Libya’s Government of National Unity says it has conducted air strikes against smuggling networks, with blasts hitting a western city that is home to armed factions that have backed a rival administration.
Three residents of Zawiya, just west of Tripoli, said they had heard explosions on Thursday with one also hearing gunfire.
The city has been the site of sporadic clashes this year between factions that back and oppose the GNU.
While the Tripoli-based government has no known air power of its own, allied Turkish military forces have previously deployed drones in western Libya.
The GNU said “our national air force” had targeted what it called criminal gangs involved in trafficking fuel, drugs and people in western coastal areas.
Libya has had little stability since the 2011 NATO-backed uprising against Muammar Gaddafi and it split in 2014 between rival eastern and western factions although there has been no major warfare since a 2020 ceasefire.
The GNU was created through a United Nations-backed process in 2021 to unify Libya’s divided institutions and oversee an election planned for that year.
However, the vote was never held amid disputes over the rules and the eastern-based parliament said the GNU’s term had expired and appointed an alternative government.
Most western armed factions continued to back the GNU, as did Turkey which had helped the Tripoli government fight off an eastern assault in early 2020.

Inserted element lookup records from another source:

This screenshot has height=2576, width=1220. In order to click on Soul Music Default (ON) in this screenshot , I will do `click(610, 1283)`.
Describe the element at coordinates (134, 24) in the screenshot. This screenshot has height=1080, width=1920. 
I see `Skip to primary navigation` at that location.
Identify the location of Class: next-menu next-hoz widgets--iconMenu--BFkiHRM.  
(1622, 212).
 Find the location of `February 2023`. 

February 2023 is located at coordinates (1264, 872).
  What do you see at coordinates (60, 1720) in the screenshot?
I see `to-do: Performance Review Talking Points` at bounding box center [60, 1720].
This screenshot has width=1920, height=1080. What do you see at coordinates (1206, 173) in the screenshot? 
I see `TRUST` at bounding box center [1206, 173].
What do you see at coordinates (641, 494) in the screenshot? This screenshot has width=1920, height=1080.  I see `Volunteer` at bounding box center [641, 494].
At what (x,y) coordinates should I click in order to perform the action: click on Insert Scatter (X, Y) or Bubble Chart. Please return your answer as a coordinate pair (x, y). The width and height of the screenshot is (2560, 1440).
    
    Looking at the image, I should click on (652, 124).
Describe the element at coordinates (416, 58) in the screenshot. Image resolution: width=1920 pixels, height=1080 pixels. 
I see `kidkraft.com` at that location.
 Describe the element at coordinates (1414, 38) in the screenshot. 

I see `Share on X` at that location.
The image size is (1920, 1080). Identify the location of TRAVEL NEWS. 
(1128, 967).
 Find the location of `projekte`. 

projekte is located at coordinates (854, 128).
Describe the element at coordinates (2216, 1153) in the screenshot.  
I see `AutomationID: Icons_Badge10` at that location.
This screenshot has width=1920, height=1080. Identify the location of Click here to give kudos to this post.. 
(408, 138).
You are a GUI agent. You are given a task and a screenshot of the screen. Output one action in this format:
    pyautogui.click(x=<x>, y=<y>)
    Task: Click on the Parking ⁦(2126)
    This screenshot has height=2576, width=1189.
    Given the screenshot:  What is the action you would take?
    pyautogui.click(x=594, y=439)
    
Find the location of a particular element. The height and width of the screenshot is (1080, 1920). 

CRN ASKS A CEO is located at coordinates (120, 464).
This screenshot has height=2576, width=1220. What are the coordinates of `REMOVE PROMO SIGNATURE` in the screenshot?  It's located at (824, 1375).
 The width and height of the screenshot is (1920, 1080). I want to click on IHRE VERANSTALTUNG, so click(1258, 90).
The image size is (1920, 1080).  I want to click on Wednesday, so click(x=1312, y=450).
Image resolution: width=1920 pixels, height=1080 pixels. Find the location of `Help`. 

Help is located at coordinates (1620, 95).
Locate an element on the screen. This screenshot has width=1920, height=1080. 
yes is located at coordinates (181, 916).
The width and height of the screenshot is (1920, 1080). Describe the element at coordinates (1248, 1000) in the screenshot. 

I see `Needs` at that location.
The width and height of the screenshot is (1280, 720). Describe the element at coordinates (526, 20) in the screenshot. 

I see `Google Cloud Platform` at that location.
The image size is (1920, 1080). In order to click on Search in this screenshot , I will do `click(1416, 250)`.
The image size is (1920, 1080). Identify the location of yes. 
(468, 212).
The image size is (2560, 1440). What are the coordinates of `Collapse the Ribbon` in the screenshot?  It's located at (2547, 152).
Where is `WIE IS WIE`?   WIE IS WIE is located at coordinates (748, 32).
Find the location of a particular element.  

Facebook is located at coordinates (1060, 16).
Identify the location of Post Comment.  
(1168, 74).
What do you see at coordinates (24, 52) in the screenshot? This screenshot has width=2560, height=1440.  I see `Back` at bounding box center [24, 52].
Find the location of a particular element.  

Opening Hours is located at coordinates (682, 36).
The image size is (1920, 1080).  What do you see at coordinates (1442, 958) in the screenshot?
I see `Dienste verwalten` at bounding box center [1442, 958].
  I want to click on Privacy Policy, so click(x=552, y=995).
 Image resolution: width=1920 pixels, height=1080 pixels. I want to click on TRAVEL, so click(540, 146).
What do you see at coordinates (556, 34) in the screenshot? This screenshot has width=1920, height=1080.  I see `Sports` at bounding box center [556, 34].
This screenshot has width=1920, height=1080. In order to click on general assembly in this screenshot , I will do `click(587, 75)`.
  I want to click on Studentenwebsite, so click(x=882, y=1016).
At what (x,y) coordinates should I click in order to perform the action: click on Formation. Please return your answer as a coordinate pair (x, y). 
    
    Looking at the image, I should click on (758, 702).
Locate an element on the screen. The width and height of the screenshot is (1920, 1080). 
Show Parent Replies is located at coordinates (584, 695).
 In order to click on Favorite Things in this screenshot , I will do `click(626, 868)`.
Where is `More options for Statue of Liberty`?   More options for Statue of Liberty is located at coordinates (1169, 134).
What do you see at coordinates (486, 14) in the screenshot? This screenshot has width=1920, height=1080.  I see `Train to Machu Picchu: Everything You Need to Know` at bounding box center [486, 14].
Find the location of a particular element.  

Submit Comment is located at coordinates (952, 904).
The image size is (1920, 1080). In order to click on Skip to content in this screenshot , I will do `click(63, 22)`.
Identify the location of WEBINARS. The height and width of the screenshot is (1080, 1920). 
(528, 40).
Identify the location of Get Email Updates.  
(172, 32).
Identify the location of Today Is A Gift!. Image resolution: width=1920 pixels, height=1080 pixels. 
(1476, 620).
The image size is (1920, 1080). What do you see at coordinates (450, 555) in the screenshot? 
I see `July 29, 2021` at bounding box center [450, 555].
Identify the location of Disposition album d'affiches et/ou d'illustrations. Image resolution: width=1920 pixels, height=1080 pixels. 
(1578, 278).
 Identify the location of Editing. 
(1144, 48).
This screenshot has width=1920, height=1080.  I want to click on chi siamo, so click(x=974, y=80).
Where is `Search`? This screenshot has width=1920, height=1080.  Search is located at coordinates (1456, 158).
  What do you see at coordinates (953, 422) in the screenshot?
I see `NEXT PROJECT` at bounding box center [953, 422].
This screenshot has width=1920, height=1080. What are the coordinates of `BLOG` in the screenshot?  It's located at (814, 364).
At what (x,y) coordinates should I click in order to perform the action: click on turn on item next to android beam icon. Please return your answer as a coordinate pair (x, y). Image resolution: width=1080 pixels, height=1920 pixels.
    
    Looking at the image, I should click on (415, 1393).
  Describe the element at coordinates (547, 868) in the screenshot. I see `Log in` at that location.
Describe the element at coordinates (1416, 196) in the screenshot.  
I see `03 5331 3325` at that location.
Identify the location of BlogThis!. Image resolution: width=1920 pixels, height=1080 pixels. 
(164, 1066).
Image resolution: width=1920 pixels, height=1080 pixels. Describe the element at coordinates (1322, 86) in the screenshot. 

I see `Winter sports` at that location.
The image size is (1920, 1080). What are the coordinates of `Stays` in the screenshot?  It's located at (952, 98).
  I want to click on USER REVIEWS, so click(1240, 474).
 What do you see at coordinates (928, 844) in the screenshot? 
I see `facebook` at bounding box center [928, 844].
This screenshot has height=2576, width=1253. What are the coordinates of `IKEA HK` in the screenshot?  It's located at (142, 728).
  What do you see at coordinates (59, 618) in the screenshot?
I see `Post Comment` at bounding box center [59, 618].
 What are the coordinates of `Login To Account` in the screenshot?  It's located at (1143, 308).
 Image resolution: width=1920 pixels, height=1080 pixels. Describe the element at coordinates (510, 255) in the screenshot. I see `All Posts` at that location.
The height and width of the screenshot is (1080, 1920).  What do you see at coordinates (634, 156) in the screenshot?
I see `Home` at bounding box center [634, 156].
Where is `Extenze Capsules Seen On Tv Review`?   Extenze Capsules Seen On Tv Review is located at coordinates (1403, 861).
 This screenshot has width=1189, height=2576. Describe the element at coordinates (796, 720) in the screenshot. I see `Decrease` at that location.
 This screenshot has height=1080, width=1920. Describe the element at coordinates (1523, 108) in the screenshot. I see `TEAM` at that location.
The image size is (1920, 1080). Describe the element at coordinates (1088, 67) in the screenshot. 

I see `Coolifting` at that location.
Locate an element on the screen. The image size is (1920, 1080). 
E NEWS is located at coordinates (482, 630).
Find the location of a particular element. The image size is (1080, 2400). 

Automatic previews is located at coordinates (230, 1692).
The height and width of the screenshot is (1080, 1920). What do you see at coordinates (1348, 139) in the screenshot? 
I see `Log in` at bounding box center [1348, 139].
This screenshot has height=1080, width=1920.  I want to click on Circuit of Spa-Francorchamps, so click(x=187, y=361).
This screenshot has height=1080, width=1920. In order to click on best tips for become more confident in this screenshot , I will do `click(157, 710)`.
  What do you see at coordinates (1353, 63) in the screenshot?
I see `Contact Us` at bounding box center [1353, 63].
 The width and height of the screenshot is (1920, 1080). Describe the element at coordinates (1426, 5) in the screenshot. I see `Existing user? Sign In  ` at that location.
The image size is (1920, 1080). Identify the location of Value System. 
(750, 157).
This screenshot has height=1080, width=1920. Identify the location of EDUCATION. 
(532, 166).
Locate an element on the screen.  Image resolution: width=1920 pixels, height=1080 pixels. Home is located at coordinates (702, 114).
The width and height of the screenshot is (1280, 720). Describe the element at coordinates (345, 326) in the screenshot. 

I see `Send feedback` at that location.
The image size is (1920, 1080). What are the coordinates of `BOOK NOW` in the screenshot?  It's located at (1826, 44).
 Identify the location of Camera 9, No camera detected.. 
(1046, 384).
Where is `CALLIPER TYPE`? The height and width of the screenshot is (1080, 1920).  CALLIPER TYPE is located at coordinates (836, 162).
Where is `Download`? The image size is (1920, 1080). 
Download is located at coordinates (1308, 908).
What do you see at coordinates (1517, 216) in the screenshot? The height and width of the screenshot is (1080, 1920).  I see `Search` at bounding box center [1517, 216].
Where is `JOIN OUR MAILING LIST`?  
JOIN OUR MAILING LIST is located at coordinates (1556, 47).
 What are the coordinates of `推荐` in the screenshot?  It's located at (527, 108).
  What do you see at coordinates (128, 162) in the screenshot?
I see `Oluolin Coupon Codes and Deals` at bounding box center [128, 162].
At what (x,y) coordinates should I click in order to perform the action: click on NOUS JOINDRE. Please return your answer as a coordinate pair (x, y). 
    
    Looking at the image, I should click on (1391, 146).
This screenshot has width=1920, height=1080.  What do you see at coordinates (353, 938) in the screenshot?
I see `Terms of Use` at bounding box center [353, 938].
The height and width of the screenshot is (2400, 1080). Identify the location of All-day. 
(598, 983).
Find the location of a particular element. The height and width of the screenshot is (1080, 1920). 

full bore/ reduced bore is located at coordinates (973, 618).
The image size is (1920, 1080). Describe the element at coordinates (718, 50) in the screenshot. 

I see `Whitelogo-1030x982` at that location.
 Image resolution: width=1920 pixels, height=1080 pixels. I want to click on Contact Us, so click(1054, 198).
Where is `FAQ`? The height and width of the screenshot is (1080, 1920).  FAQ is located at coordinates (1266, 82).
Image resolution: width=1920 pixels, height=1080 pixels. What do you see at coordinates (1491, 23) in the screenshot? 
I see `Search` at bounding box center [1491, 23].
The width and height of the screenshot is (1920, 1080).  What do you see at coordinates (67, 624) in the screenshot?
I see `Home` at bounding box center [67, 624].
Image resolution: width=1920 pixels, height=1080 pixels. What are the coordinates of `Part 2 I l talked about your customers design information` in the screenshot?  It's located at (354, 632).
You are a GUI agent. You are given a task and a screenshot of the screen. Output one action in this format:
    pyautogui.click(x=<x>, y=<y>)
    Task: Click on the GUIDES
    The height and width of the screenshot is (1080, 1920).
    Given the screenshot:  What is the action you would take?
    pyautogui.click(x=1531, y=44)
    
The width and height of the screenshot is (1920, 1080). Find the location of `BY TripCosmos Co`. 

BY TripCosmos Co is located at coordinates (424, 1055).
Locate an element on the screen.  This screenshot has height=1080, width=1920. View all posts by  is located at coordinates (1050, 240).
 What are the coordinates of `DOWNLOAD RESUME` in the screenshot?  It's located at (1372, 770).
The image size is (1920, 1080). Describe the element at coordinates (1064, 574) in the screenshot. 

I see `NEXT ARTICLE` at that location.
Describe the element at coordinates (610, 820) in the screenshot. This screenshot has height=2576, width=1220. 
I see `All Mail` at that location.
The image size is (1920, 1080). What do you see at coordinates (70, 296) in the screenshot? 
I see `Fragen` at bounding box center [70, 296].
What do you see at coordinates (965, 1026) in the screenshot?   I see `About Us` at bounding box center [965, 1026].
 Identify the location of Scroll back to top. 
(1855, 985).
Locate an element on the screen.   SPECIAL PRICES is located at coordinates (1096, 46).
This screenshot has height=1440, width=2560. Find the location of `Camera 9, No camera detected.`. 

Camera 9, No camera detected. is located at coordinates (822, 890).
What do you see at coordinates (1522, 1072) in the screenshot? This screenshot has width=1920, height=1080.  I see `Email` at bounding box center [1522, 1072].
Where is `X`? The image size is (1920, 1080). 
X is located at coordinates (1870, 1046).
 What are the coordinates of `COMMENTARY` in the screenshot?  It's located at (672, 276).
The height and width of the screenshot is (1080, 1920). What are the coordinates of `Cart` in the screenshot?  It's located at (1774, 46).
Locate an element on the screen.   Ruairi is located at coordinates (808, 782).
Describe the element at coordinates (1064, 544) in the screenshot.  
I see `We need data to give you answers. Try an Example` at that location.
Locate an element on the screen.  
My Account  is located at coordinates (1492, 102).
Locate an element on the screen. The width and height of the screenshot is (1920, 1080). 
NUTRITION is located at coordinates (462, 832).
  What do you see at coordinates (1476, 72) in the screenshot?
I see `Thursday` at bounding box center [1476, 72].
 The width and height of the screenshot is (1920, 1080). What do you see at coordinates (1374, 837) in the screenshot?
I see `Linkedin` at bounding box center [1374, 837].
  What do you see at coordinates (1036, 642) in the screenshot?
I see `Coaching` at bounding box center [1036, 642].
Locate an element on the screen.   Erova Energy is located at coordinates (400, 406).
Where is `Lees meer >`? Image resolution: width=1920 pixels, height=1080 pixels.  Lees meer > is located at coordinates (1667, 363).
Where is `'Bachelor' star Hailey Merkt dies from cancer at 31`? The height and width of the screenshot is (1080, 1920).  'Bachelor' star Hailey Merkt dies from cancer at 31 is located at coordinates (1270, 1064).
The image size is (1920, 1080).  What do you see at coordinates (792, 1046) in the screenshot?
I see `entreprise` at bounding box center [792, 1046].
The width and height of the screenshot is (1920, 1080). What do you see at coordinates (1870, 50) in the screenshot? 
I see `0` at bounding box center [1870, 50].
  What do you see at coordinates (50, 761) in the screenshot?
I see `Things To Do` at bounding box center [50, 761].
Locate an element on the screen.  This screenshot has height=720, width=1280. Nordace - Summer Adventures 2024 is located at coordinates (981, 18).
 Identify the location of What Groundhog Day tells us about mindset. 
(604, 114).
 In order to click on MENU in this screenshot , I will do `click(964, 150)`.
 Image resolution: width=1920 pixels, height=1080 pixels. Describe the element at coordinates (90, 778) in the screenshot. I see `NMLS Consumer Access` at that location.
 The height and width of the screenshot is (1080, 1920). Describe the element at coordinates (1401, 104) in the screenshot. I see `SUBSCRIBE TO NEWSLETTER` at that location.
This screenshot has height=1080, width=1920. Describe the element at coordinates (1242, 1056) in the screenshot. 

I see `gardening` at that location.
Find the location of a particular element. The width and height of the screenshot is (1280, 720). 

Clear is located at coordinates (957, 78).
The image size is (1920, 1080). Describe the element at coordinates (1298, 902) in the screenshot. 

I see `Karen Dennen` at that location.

However, some factions in the west oppose the GNU and last summer there were clashes in Tripoli between the two sides as the prime minister designated by the parliament in eastern Libya attempted to enter the capital.
The parliament-backed administration on Thursday condemned what it called indiscriminate drone strikes in several sites in Zawiya and another port, Maya, which it said had injured several personnel affiliated with the ministry.